(Stored records)
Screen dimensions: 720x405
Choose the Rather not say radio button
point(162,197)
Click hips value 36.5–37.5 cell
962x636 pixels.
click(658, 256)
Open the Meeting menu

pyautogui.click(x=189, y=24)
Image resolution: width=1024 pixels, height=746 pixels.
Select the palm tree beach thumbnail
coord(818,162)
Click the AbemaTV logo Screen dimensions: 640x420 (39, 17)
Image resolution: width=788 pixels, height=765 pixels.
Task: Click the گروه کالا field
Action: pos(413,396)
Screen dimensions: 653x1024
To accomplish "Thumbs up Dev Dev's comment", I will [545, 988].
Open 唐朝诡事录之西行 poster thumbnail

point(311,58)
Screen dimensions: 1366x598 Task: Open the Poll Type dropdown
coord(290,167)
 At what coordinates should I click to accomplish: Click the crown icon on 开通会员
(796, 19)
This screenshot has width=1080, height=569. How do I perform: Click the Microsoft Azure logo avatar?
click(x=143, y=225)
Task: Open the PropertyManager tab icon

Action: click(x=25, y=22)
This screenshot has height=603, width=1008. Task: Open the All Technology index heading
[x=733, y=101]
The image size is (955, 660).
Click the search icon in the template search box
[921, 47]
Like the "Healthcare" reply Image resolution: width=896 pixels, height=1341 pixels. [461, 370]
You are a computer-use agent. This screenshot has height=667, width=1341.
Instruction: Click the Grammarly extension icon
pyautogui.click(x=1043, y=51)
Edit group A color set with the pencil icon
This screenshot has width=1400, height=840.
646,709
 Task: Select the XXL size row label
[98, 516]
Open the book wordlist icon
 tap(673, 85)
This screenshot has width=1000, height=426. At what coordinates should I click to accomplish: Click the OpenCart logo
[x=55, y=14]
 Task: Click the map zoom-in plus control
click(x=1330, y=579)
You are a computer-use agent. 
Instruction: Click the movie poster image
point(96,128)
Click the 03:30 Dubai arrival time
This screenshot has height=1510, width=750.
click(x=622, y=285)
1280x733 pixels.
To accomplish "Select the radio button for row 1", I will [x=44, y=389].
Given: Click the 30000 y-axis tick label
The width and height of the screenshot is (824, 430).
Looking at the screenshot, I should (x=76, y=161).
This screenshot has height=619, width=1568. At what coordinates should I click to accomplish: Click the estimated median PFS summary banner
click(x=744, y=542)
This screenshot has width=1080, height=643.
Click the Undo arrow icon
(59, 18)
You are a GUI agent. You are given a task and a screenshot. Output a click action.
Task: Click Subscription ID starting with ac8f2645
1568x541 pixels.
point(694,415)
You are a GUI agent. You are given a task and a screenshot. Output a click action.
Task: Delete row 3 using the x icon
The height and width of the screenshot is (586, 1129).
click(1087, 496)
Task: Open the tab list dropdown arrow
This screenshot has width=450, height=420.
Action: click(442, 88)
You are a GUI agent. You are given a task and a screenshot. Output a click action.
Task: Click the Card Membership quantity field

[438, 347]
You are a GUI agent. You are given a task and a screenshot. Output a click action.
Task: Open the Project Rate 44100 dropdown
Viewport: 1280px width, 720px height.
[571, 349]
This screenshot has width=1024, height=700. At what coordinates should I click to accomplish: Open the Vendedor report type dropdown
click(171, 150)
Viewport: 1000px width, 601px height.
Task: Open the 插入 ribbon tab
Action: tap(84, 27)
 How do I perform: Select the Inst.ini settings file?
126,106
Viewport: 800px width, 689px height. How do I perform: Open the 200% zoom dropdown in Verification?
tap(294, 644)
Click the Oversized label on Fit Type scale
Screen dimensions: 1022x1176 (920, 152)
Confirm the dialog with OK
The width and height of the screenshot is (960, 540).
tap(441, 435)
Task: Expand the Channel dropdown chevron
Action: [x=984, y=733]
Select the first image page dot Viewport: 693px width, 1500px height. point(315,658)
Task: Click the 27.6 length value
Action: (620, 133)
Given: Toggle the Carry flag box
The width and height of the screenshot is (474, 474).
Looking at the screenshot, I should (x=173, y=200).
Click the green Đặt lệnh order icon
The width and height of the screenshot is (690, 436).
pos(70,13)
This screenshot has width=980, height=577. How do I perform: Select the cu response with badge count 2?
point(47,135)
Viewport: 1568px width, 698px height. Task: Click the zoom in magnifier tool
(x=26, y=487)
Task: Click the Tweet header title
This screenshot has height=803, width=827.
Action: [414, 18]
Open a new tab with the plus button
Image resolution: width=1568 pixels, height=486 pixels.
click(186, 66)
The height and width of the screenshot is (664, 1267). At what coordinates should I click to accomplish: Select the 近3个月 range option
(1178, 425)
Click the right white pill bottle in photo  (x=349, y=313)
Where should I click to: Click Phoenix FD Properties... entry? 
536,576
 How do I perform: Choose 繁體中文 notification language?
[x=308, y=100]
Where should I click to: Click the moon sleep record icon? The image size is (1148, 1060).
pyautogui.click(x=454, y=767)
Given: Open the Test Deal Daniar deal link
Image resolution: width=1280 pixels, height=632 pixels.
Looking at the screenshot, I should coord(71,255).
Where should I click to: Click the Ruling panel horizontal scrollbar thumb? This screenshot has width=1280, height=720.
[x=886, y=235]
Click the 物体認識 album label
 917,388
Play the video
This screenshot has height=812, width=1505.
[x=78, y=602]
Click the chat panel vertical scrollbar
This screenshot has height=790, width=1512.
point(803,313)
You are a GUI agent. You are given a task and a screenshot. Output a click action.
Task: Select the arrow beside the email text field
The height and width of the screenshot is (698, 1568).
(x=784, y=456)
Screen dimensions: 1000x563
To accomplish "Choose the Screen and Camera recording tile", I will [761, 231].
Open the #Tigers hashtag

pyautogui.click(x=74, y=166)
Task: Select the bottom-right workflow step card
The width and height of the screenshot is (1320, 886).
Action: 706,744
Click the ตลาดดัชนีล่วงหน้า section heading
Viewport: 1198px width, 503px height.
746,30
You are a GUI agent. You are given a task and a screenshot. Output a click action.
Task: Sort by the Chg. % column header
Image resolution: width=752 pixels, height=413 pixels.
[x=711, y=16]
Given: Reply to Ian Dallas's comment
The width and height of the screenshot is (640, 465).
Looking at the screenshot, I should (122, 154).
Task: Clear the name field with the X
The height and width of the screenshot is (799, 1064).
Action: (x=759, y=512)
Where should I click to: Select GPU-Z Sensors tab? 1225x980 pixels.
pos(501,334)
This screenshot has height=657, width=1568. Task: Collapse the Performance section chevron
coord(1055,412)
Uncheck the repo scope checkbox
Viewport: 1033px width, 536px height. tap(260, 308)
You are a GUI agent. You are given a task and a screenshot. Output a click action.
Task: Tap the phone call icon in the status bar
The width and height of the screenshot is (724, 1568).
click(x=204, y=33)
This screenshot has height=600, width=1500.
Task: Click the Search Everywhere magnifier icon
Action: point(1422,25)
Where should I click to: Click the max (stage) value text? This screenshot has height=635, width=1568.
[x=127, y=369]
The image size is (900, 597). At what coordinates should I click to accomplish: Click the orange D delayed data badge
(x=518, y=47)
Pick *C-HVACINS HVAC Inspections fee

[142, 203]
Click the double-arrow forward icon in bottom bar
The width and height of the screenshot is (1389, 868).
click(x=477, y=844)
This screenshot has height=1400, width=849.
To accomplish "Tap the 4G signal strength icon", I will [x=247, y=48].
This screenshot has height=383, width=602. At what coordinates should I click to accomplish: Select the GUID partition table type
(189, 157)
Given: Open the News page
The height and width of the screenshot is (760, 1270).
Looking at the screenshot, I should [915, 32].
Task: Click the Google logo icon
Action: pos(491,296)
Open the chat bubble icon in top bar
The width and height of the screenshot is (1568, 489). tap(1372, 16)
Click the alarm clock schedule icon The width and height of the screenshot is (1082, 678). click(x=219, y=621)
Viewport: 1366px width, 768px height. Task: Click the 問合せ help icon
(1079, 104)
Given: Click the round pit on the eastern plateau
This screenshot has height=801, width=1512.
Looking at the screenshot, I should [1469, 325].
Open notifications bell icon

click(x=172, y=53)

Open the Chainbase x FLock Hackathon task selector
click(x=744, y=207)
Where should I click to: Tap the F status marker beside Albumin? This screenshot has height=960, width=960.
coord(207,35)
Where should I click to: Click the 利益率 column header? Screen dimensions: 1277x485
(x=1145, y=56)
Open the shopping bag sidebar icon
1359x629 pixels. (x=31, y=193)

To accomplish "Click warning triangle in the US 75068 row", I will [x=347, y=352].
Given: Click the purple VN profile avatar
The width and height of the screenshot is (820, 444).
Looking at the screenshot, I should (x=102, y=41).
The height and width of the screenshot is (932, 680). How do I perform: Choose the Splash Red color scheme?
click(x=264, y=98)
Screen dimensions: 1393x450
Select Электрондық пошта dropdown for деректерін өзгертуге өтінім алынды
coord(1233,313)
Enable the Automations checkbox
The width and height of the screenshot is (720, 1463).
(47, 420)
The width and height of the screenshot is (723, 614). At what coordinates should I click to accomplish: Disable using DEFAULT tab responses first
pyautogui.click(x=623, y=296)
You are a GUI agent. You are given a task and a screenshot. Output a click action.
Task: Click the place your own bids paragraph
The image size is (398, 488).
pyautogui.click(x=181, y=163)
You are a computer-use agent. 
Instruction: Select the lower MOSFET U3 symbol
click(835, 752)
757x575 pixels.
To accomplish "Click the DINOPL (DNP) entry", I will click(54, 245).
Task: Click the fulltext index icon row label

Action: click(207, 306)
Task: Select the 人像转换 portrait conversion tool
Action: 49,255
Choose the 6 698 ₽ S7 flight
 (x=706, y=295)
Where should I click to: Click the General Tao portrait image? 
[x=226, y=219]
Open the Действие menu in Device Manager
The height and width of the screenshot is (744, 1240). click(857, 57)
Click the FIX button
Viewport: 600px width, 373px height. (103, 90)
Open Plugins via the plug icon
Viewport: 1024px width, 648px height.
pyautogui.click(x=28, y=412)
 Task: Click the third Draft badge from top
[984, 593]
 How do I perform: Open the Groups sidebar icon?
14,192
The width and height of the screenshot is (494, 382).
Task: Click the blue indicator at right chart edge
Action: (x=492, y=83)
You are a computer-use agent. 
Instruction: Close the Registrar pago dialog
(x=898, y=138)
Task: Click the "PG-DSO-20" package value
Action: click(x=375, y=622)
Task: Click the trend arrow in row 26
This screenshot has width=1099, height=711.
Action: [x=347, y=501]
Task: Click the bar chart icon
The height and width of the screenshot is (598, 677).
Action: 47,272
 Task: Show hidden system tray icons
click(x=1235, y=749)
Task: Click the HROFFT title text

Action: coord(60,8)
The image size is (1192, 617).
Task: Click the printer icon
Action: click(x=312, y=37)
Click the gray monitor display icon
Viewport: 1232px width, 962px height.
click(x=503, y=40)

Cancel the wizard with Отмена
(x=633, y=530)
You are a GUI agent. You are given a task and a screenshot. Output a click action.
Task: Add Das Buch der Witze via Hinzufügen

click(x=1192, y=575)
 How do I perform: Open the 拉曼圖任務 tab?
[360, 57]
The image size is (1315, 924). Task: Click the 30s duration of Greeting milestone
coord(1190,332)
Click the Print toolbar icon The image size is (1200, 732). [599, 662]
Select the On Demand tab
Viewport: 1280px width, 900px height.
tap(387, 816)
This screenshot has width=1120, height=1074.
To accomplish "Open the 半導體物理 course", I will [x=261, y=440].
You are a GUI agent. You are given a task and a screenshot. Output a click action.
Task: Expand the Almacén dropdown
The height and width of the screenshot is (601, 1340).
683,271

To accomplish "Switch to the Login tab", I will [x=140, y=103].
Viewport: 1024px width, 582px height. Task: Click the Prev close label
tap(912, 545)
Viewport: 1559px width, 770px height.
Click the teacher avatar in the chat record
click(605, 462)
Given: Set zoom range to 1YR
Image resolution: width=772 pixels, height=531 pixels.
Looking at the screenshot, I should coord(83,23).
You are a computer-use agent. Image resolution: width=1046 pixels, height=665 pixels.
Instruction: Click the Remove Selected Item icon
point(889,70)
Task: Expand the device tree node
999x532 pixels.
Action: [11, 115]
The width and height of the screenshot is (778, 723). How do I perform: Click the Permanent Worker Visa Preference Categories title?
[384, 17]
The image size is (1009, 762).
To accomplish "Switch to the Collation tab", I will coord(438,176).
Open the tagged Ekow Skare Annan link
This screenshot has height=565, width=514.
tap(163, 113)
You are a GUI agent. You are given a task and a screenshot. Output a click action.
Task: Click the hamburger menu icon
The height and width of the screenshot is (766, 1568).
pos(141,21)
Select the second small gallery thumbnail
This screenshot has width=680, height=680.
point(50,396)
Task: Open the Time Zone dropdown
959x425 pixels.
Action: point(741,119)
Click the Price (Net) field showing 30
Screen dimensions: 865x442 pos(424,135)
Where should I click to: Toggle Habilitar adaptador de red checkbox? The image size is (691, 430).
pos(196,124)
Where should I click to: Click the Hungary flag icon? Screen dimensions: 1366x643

Problem: Print, from the entries above, the line with "This screenshot has height=803, width=827.", the line with "Click the right" and all lines between them, exactly and with nothing else.

Result for this task:
This screenshot has height=803, width=827.
Action: [414, 18]
Open a new tab with the plus button
Image resolution: width=1568 pixels, height=486 pixels.
click(186, 66)
The height and width of the screenshot is (664, 1267). At what coordinates should I click to accomplish: Select the 近3个月 range option
(1178, 425)
Click the right white pill bottle in photo  (x=349, y=313)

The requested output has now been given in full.